Minister for Health Stephen Donnelly says work has begun this week to set up a dedicated paediatric spinal surgery unit.

He said the unit would ensure there are dedicated beds and healthcare workers so that urgent surgeries take place in a timely manner.

He also said he was “not satisfied” that millions of euro in funding given in 2022 was used solely for orthopaedic and spinal care, after waiting times for children in need of spinal surgery did not reduce dramatically.

“I was given a plan that showed the total number of children waiting more than four months coming to zero, that was our target,” he said on Wednesday at the launch of a report to improve work conditions for junior doctors.

“What did happen was that the number of surgeries went way up, which is very welcome. But the number of children waiting has not gone anywhere near zero. It did fall last year, there was a modest fall of 13 per cent.

“What we saw was a lot of additional referrals onto the waiting lists, and as I said in committee two weeks ago, I am not fully satisfied that the €19 million that I allocated has been deployed clearly for the use of orthopaedic and spinal care.

“Based on the conversations I’ve had, I’m not satisfied that €19 million has been spent entirely in the way that I very clearly articulated it should be spent.”

He added: “We have to deal with the fact that too many children are waiting for complex spinal work, sometimes for less complex spinal work or for non-spinal, orthopaedic work.”

He said that after a recent meeting with surgeons, who referenced centres in Stockholm and elsewhere, they recommended a dedicated spinal surgery unit for children be established.

He wrote on Tuesday morning to the advocacy groups to inform them that a taskforce is being set up, similar to the CervicalCheck Steering Group.

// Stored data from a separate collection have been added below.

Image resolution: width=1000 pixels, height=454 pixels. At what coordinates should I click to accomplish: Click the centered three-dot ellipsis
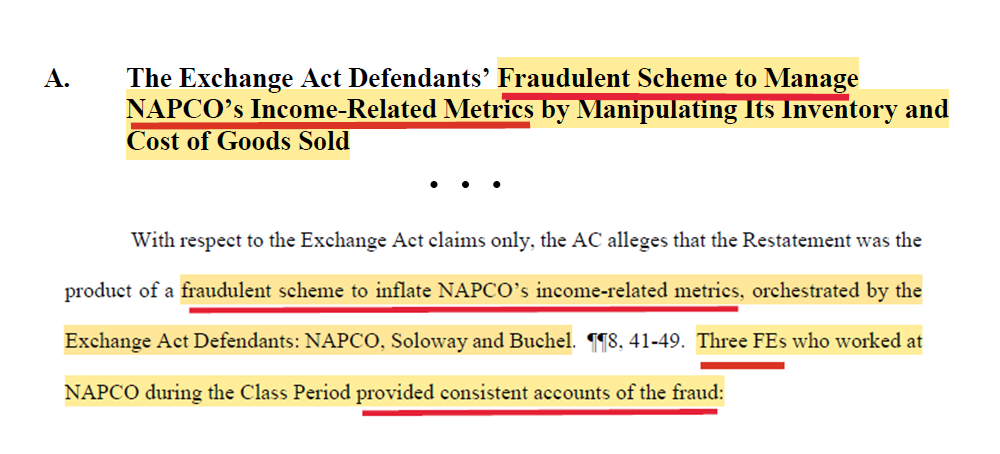point(465,185)
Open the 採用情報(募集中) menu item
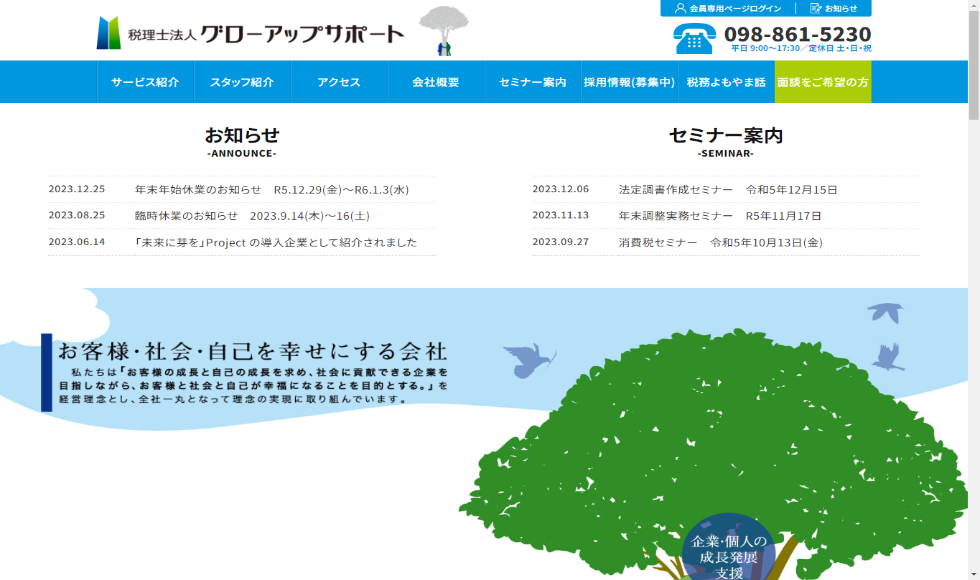The image size is (980, 580). coord(629,82)
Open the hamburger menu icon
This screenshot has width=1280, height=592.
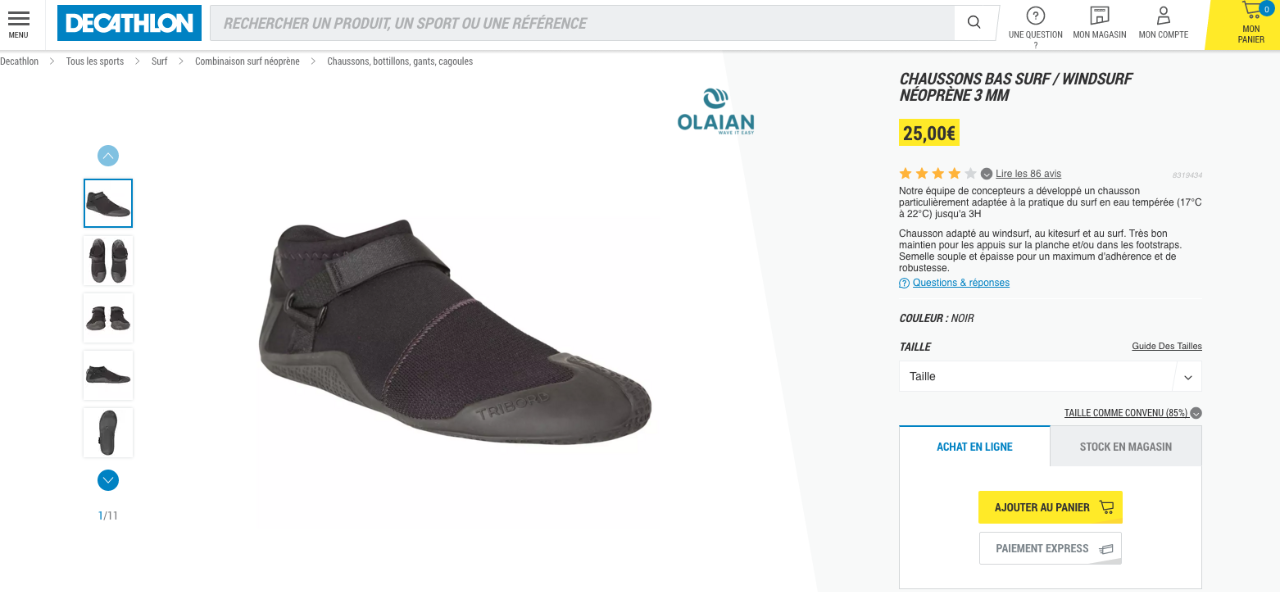18,19

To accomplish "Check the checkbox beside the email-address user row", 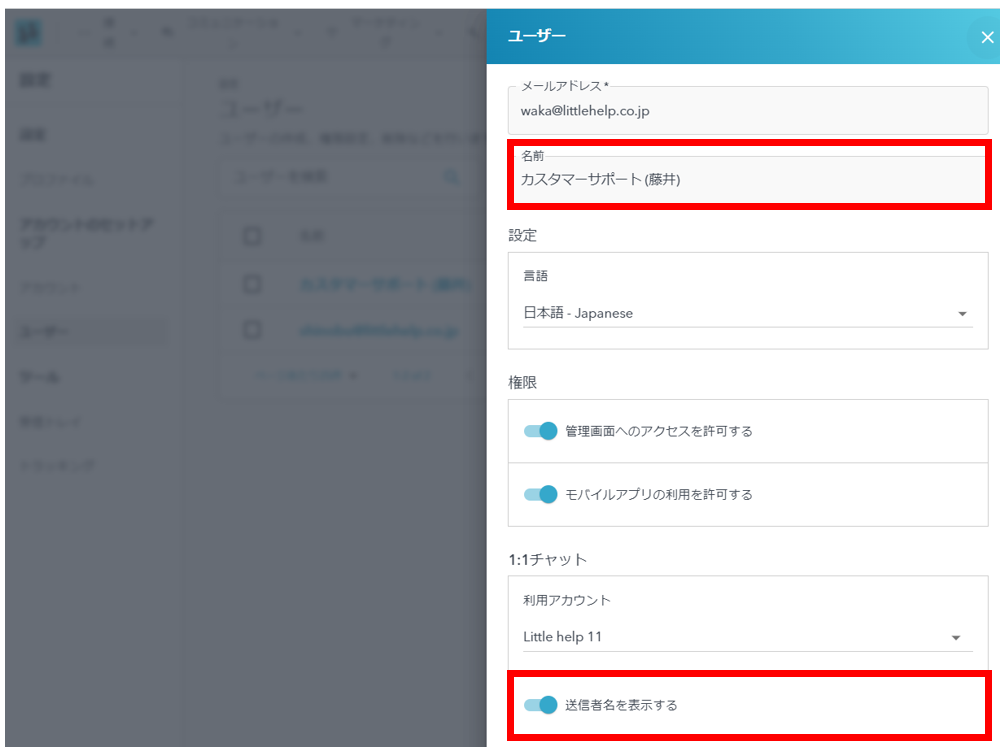I will [252, 329].
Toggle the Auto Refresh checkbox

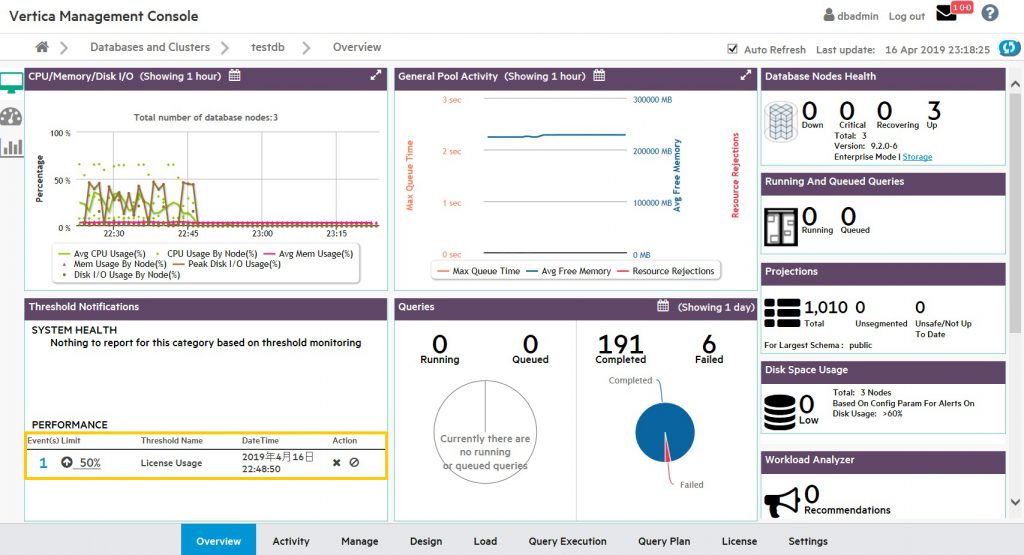point(733,49)
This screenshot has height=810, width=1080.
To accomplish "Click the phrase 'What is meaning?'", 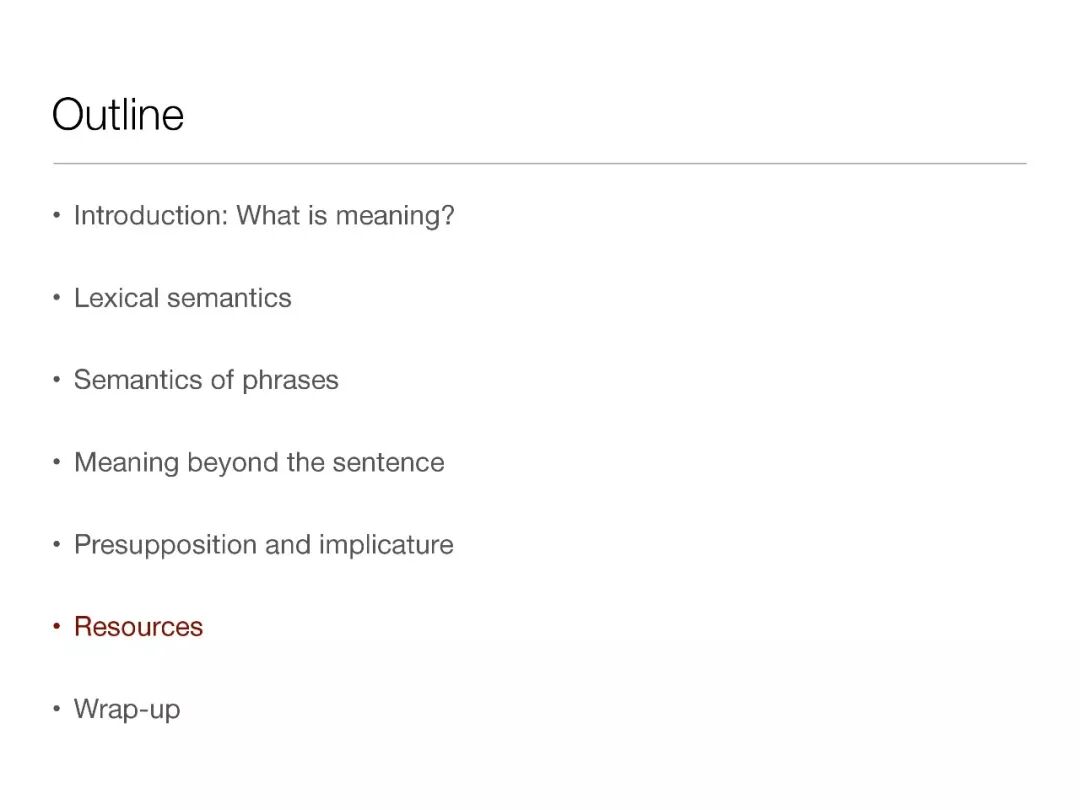I will (x=345, y=215).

He has also asked HSE chief executive Bernard Gloster to appoint a senior full-time programme manager to ensure “end-to-end implementation of this plan” to reduce child spinal waiting lists.

Dedicated theatre

He said: “Following the meeting with the Taoiseach and the advocacy groups, I met privately with several of the surgeons, and we sat down and said ‘how do we fix this on behalf of children?’ and their recommendation was a dedicated spinal service.

“What does that mean? It means for the spinal service rather than looking for time in theatres, with theatre nurses who may not have specialism in spine, looking for high dependency beds, post-operative, looking to try and get ward beds, we would have a dedicated service.

“Dedicated theatre, dedicated theatre staff and anaesthetists, dedicated recovery beds, high dependency beds, ICU beds if that’s what’s needed, and dedicated hospital beds that cannot be used by other parts of the service.

“I was very happy to see we have an eminent, hugely experienced surgeon, Mr David Moore, who has agreed to be the clinic lead, and we’re now putting a team around him, one or two who have started this week.”

He added: “Another thing I’m looking to do is to put in place end-to-end funding for any family that wants to avail of care abroad.

“What we’re aiming for is that no family would ever need to go abroad, but given the small size of our country and the highly specialist nature of this, there are opportunities in some cases for children and their families to get care abroad.”

He said: “We want to bring the waiting list down quickly and the waiting times down quickly. I’m not remotely satisfied with the amount of time that these children are having to wait.

“And as we bring down the waiting times, establish a fully dedicated paediatric spine service now, before we move into the National Children’s Hospital, then obviously we transition that into the National Children’s Hospital and make sure that these are the last children who are failed by their state and by their health service.”

Renewed focus was put on the issue of long waiting lists for children in need of spinal surgeries after a number of serious spinal surgery incidents were reported, relating to the care provided by one consultant at Children’s Health Ireland, Temple Street.

The consultant is no longer conducting surgeries, the HSE confirmed in September.

The review into the poor spinal surgery outcomes at CHI at Temple Street is being led by Selvadurai Nayagam, a consultant in orthopaedics and trauma at the Royal Liverpool University and Children’s Hospitals.

Mr Donnelly confirmed on Wednesday that Mr Nayagam’s independent review would be delayed as 17 cases of concern had been added.

He said he had given Mr Nayagam’s review “carte blanche” to investigate the issue and was fully supportive of new cases being added.